I think predicting the next word is essentially the idea behind the Large Language Models that ChatGPT and its ilk build upon to produce human-like responses to queries.
I think all my example were examples of A.I., albeit crude ones.
Not very long ago, I took a machine learning class in grad school, right before Hinton rocked the world. The technical parts were great, and it was easily among the top 5 most challenging/most rigorous/most rewarding academic experiences I've ever had. That said, the non-technical parts were equally memorable and excellent, among them:
* The "What is AI?" conversation from the first lecture. Of course, many folks took the bait and threw out "human-like performance for a particular problem", to which the professor responded, "Why would you want to perform
that badly?" Human pilots don't fly us to space; are Kalman filters AI?
* Capabilities are on a continuum and only get better. We used various games as an example.

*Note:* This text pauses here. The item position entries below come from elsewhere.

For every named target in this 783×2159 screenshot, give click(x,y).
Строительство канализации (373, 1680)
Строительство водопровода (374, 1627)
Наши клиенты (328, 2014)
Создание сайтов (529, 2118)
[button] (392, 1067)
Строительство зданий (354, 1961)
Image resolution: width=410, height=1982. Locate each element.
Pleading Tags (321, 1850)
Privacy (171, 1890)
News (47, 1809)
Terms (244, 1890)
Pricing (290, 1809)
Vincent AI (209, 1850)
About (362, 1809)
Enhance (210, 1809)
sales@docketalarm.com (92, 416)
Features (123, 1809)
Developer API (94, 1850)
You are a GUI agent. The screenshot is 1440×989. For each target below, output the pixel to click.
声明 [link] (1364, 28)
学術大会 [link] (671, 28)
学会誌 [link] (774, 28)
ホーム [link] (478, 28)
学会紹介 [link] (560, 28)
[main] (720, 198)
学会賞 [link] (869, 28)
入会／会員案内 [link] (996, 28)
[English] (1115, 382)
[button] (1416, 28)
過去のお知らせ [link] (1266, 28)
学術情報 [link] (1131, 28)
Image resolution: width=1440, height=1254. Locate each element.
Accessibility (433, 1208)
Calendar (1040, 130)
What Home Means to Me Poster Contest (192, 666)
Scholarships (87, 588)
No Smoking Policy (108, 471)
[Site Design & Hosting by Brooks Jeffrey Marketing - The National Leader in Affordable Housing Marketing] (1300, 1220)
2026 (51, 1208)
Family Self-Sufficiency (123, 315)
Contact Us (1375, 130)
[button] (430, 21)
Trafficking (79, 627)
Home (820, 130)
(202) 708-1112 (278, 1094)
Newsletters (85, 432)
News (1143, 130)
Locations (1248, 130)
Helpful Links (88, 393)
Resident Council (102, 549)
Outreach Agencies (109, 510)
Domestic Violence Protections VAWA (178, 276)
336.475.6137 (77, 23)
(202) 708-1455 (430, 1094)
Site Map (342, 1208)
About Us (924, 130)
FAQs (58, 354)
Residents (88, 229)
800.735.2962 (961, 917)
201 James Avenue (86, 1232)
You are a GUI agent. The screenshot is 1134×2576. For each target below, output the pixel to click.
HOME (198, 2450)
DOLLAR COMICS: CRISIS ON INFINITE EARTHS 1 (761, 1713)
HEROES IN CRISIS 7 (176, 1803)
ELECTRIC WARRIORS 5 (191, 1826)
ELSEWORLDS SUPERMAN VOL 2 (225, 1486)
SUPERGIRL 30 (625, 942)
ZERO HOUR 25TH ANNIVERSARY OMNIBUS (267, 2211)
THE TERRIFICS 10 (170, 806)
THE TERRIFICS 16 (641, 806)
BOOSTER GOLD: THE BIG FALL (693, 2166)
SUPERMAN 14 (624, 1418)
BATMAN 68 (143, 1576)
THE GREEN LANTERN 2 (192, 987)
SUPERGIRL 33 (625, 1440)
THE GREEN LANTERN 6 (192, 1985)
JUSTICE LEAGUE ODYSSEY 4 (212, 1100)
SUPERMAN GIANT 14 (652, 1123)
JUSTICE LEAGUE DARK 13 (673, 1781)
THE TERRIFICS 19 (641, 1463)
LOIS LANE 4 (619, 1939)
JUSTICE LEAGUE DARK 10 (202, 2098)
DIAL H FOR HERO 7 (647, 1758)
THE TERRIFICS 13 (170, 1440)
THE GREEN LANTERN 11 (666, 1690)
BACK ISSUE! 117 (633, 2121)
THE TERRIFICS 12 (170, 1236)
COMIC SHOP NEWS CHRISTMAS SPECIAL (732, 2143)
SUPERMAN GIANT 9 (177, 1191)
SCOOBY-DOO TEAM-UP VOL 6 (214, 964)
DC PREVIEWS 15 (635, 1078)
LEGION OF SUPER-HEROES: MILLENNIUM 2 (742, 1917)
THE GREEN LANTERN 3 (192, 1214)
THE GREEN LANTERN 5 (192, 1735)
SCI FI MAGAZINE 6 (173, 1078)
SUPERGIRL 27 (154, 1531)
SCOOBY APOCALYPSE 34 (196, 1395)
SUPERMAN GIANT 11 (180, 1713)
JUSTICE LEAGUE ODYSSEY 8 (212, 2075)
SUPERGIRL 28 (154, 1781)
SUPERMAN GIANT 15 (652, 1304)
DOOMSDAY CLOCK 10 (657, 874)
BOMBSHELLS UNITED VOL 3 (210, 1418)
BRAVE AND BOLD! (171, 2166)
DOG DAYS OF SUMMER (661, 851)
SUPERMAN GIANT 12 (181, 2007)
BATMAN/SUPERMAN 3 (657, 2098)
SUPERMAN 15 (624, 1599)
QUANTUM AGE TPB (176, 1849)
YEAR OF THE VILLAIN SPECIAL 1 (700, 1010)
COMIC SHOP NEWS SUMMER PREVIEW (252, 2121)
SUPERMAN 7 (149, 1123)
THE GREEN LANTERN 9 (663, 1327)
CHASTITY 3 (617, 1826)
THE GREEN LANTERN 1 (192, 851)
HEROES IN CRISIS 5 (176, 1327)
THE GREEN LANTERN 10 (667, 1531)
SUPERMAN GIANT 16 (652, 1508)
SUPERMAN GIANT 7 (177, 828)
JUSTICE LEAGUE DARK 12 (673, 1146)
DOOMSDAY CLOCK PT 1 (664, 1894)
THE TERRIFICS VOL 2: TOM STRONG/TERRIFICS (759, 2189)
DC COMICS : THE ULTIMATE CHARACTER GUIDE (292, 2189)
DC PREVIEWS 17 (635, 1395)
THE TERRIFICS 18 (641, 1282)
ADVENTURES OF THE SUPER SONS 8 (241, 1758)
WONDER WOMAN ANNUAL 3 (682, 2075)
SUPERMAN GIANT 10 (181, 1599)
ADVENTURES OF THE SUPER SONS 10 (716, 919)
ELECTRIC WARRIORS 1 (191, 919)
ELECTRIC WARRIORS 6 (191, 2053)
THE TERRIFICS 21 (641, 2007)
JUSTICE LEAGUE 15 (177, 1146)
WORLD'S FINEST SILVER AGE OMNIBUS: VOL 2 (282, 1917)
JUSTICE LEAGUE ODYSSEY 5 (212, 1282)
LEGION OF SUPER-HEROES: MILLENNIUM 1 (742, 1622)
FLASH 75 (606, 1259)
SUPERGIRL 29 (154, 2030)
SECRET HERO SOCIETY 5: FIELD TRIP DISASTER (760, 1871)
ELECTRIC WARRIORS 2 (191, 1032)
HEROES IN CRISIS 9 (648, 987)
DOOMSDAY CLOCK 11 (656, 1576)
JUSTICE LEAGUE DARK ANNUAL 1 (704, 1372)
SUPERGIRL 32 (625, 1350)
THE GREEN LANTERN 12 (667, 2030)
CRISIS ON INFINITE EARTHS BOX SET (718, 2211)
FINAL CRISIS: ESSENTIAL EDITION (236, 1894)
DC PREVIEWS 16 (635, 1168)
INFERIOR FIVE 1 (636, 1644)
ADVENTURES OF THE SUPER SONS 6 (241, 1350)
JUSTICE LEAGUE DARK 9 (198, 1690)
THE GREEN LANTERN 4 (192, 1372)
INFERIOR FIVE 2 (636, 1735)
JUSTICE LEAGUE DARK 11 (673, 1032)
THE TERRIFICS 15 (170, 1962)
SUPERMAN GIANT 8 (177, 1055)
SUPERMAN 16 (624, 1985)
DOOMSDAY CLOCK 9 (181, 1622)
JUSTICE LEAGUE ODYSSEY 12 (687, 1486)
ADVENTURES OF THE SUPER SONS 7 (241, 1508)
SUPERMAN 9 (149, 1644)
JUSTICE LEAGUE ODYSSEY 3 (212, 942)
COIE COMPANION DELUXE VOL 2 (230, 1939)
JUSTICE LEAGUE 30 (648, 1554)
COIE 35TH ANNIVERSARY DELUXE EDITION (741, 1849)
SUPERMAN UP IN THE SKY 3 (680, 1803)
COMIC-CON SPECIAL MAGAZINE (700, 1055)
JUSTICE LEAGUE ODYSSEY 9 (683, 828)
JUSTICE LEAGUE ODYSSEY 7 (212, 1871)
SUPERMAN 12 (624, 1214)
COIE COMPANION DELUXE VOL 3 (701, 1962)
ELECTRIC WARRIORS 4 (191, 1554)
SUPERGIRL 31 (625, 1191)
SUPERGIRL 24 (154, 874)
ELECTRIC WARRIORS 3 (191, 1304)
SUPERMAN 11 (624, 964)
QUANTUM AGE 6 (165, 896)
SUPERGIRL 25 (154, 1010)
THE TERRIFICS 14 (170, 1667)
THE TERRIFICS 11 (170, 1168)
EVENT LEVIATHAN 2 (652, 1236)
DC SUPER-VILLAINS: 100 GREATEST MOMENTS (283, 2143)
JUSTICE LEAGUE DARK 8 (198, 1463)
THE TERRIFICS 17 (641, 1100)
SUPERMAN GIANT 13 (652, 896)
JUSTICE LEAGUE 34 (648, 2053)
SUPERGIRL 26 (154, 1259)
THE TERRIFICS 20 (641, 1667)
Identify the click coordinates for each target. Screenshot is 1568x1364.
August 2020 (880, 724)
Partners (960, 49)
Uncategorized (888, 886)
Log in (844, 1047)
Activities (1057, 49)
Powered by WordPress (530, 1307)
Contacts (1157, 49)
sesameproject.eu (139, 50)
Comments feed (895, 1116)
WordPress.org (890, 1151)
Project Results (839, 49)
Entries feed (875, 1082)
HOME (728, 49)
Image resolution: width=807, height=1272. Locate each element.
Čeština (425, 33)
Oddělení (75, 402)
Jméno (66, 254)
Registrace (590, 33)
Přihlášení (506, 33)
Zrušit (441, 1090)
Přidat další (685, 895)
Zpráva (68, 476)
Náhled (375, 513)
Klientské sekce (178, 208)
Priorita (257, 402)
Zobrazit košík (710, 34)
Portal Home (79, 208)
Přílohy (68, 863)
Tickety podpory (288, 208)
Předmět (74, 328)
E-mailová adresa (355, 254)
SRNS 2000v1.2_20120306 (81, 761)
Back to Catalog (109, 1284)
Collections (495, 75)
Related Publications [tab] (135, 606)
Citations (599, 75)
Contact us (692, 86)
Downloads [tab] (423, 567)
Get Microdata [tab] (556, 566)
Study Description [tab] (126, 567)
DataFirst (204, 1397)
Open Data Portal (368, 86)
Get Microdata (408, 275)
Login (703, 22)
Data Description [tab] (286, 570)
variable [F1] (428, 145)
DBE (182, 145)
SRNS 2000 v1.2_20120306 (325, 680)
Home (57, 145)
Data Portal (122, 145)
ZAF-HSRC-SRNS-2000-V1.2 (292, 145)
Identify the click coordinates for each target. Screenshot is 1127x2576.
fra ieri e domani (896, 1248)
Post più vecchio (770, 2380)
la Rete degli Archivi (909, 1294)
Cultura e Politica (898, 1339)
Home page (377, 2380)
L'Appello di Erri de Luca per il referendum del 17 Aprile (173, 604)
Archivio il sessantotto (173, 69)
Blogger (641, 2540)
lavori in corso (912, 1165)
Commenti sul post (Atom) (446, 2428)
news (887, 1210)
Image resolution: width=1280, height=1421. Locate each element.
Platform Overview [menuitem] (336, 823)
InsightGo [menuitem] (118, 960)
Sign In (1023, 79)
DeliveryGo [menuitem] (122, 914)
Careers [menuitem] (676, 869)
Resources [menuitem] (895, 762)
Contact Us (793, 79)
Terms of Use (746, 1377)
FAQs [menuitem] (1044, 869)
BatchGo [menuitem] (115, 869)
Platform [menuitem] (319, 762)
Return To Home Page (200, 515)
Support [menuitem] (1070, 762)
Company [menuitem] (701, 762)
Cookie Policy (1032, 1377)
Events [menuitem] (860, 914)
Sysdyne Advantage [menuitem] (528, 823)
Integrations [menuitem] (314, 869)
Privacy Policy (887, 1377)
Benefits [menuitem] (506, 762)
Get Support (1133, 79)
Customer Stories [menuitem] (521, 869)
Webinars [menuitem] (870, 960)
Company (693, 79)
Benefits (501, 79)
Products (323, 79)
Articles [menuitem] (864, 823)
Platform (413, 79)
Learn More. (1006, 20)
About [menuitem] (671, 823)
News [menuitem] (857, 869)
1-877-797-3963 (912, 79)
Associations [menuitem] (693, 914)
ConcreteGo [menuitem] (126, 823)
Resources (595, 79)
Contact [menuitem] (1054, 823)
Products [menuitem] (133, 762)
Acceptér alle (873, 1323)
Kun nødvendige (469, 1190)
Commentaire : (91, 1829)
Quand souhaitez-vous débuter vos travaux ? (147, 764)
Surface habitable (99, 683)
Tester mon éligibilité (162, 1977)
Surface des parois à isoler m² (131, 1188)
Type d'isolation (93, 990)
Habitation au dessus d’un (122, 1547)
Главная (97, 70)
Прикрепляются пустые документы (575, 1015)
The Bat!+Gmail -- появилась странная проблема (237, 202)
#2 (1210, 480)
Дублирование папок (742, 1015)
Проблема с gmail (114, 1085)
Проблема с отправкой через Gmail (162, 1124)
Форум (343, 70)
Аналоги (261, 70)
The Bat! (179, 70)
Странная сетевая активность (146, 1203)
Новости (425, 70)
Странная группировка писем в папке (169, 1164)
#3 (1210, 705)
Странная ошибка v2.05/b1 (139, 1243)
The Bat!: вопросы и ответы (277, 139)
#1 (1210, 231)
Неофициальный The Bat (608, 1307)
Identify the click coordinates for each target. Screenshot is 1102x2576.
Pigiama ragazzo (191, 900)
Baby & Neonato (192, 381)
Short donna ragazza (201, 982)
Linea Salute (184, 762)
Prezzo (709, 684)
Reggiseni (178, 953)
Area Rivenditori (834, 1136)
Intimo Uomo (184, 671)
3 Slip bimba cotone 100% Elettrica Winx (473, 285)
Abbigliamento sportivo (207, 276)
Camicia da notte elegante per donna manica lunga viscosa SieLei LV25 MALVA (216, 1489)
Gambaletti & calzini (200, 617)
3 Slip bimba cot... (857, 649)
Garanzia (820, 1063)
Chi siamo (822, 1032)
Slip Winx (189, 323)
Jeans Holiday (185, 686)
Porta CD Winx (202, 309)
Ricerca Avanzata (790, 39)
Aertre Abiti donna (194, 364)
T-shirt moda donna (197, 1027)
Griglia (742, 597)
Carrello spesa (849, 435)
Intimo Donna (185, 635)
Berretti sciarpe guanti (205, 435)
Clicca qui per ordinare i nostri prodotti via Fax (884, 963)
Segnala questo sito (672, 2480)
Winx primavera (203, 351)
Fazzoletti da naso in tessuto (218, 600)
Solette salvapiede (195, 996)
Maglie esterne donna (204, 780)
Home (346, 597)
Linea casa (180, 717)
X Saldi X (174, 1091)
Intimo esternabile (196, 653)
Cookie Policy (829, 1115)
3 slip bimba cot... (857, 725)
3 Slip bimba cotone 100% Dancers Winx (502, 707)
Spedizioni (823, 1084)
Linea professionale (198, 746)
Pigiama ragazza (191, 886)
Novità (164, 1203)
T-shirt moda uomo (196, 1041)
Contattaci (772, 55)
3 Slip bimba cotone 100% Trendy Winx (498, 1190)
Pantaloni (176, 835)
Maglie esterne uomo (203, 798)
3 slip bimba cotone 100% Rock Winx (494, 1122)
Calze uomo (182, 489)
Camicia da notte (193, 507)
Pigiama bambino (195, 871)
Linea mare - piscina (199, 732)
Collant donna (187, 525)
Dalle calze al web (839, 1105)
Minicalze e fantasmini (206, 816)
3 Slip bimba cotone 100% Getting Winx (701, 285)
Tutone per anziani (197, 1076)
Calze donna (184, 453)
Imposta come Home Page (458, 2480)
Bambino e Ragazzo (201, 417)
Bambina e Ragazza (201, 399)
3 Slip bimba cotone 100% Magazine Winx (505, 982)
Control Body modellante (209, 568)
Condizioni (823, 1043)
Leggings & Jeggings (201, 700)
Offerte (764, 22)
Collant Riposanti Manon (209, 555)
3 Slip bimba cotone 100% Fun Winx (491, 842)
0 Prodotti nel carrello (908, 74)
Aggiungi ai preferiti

At the time, computers could play checkers, backgammon, and chess, but go was a pipe dream. (One kid wrote a poker bot; he's probably retired now.) Now, of course, go has been solved.
At the time, robot path planning was also pretty hard. If a person needed to pick up a rectangular object and hand it to someone through a small window, the person knows how to orient the object (and their arm!) to pass it through the window without hitting anything. Now we have roombas that can detect objects, identify them as dog poop, and avoid them. I didn't see that one coming.
In undergrad, we joked that natural language processing is AI-complete, meaning you can only solve NLP if you already have an AI at your disposal. Now, machine translation and LLMs are common. Also in undergrad, protein folding was basically intractable, with the even the best methods barely better than a coin toss. Now, that's basically solved too, which has been coming in awfully handy lately.
I think this is one of those moments in history, like the steam engine, where the engineering jumped ahead of the science, and a lucky confluence of the right mathematical tools and the hardware to run them on now permits us to brute force train stuff that wasn't possible a generation ago. Hang on and enjoy the disruptive/asymmetric technology ride.